Could you print all of the data below again, exactly?

*** Opening of Source information ***

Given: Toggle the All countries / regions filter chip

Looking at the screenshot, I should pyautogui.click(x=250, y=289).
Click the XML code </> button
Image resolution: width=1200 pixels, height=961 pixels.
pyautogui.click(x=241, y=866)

*** Close of Source information ***

* _Response area_:
Given: Toggle the All countries / regions filter chip

Looking at the screenshot, I should pyautogui.click(x=250, y=289).
Click the XML code </> button
Image resolution: width=1200 pixels, height=961 pixels.
pyautogui.click(x=241, y=866)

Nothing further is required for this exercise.